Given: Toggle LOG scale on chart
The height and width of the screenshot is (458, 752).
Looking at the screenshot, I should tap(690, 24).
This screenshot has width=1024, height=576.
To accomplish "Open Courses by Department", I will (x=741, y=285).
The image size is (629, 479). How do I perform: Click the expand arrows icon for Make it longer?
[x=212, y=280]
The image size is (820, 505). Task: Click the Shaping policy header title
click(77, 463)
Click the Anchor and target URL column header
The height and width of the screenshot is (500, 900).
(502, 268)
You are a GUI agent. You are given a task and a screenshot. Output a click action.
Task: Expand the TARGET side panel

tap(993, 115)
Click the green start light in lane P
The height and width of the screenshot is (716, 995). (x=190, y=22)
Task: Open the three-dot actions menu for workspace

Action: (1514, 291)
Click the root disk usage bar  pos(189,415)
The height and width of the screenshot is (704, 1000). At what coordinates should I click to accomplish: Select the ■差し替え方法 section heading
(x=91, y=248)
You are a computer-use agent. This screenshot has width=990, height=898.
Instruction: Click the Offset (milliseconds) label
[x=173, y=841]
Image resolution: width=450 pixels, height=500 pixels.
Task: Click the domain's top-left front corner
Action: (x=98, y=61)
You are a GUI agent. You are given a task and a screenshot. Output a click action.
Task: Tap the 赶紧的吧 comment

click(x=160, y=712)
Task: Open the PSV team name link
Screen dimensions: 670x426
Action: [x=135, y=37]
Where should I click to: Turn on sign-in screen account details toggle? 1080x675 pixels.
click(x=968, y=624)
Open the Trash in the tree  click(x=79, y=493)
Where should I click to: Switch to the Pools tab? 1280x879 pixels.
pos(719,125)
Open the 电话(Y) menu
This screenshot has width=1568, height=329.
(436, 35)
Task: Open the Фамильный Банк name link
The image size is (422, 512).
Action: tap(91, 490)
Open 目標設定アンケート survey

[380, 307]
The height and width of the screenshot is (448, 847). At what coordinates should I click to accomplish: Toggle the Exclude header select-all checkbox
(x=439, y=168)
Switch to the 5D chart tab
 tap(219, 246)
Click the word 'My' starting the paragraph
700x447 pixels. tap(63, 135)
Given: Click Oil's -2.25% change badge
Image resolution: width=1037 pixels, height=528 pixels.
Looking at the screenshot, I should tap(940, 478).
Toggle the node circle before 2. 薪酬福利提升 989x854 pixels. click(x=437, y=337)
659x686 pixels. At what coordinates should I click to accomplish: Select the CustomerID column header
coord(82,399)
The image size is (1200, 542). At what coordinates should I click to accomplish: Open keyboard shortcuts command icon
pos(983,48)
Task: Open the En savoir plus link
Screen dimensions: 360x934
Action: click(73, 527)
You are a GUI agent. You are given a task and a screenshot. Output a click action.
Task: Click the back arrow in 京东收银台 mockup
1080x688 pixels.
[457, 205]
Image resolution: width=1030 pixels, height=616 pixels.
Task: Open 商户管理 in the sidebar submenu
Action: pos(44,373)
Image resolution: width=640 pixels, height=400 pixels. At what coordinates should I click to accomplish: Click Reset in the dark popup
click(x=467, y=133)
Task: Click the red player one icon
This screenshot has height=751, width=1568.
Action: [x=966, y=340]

══════════════════════════════

Give back the lines of the listing from the one with "Toggle the node" through the end, both included, exactly as written and with nothing added.

→ **SOLUTION FOR THIS PROBLEM**
Toggle the node circle before 2. 薪酬福利提升 989x854 pixels. click(x=437, y=337)
659x686 pixels. At what coordinates should I click to accomplish: Select the CustomerID column header
coord(82,399)
The image size is (1200, 542). At what coordinates should I click to accomplish: Open keyboard shortcuts command icon
pos(983,48)
Task: Open the En savoir plus link
Screen dimensions: 360x934
Action: click(73, 527)
You are a GUI agent. You are given a task and a screenshot. Output a click action.
Task: Click the back arrow in 京东收银台 mockup
1080x688 pixels.
[457, 205]
Image resolution: width=1030 pixels, height=616 pixels.
Task: Open 商户管理 in the sidebar submenu
Action: pos(44,373)
Image resolution: width=640 pixels, height=400 pixels. At what coordinates should I click to accomplish: Click Reset in the dark popup
click(x=467, y=133)
Task: Click the red player one icon
This screenshot has height=751, width=1568.
Action: [x=966, y=340]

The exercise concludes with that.